EXERCISE INSTRUCTIONS: Please reproduce the items from their first line through the line holding "(x=317, y=415)", both ends included, and leave the pictures out of your answer.

MATERIAL PROVIDED:

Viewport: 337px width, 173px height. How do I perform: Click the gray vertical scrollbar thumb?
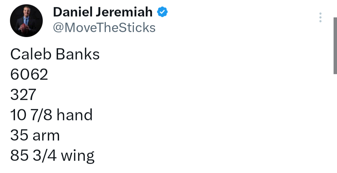click(335, 46)
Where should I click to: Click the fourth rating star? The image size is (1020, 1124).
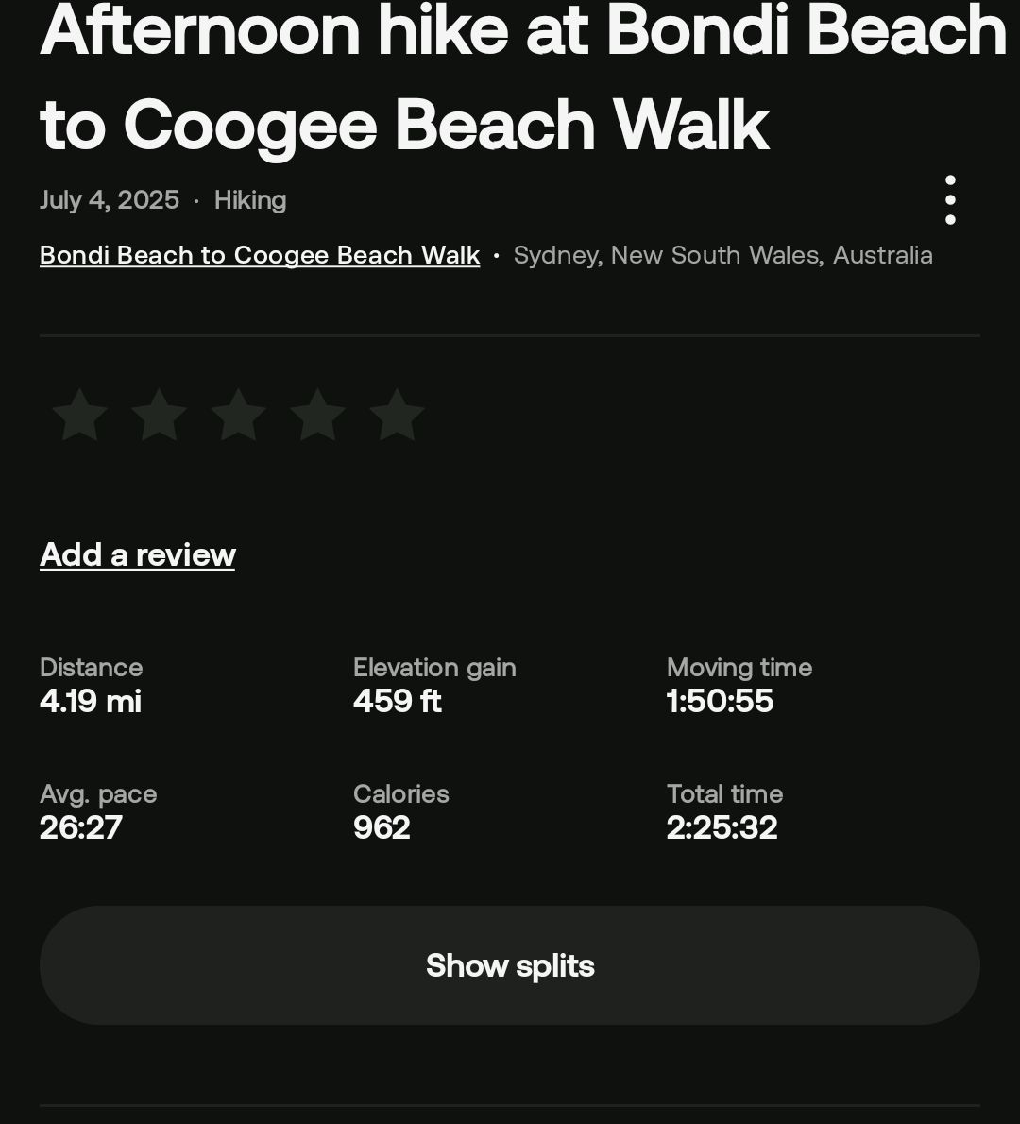(x=317, y=415)
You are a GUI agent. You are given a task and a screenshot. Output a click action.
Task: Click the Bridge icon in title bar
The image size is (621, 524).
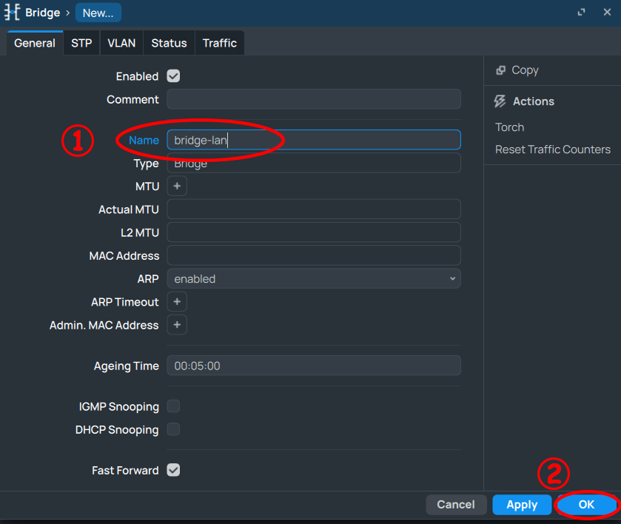(x=13, y=13)
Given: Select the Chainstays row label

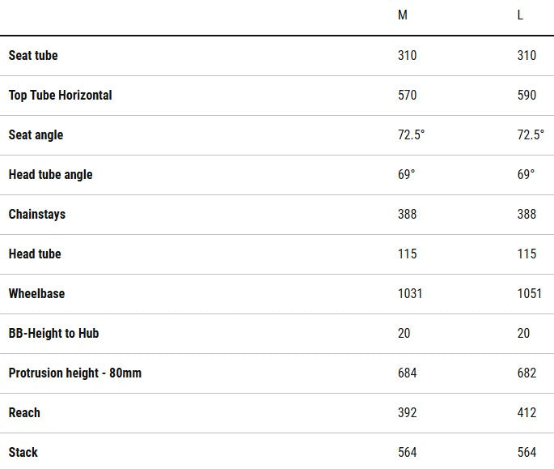Looking at the screenshot, I should (37, 215).
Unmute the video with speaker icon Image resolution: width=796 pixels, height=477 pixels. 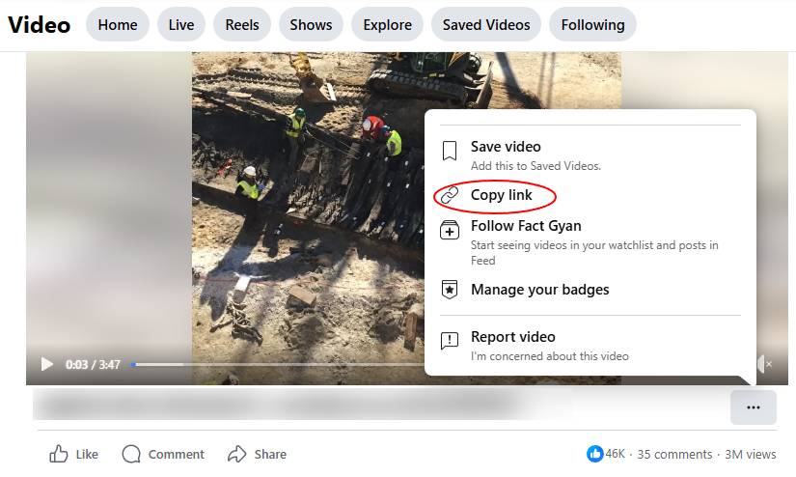pos(763,364)
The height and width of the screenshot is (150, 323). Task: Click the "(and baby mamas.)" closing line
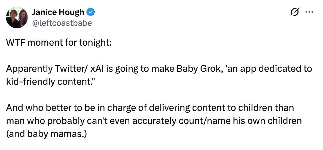pos(47,134)
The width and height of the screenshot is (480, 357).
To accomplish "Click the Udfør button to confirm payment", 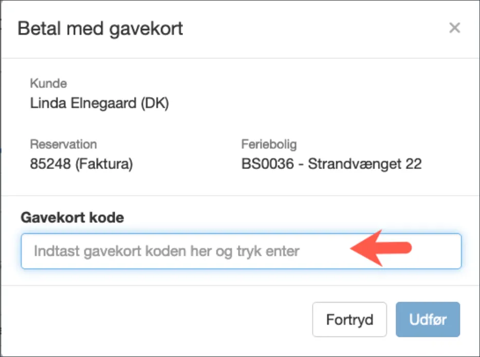I will tap(428, 319).
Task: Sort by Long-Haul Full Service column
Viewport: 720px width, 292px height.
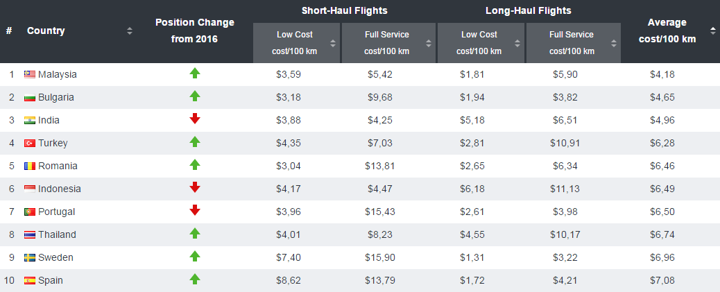Action: 613,43
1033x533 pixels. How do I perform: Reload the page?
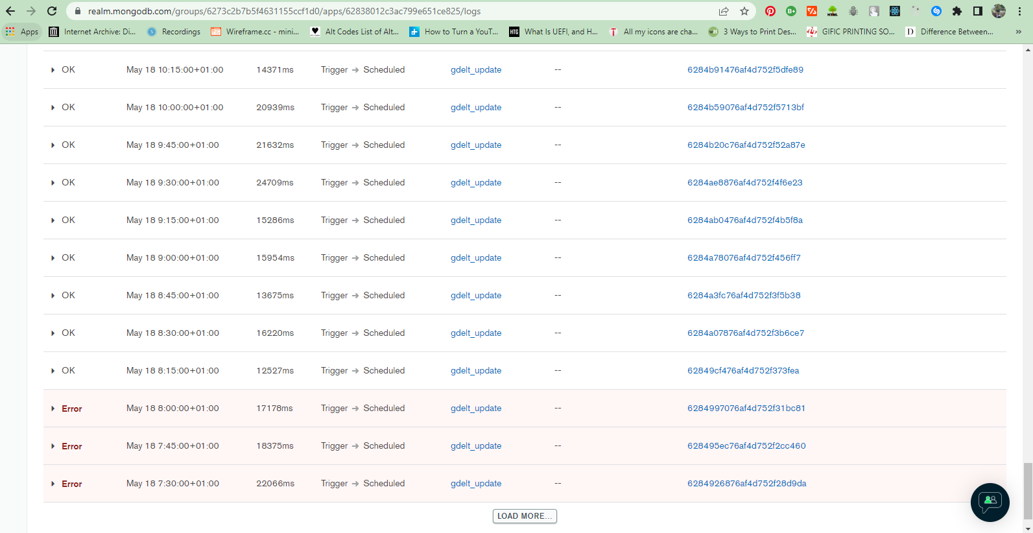[x=52, y=11]
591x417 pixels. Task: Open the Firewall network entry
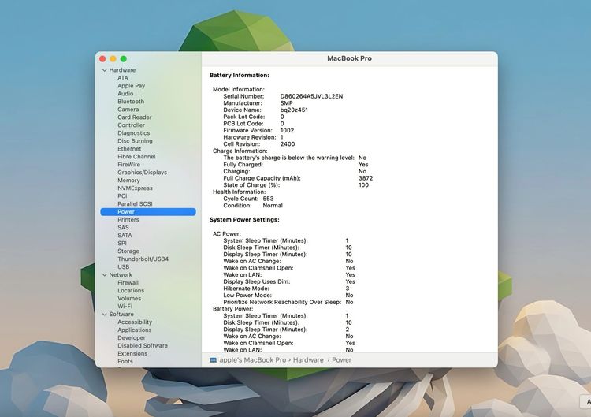coord(128,283)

CORRECT RESULT:
Viewport: 337px width, 173px height. How do I perform: Click the gray vertical scrollbar thumb?
click(335, 46)
Where should I click to: Click the fourth rating star? The image size is (1020, 1124).
(x=317, y=415)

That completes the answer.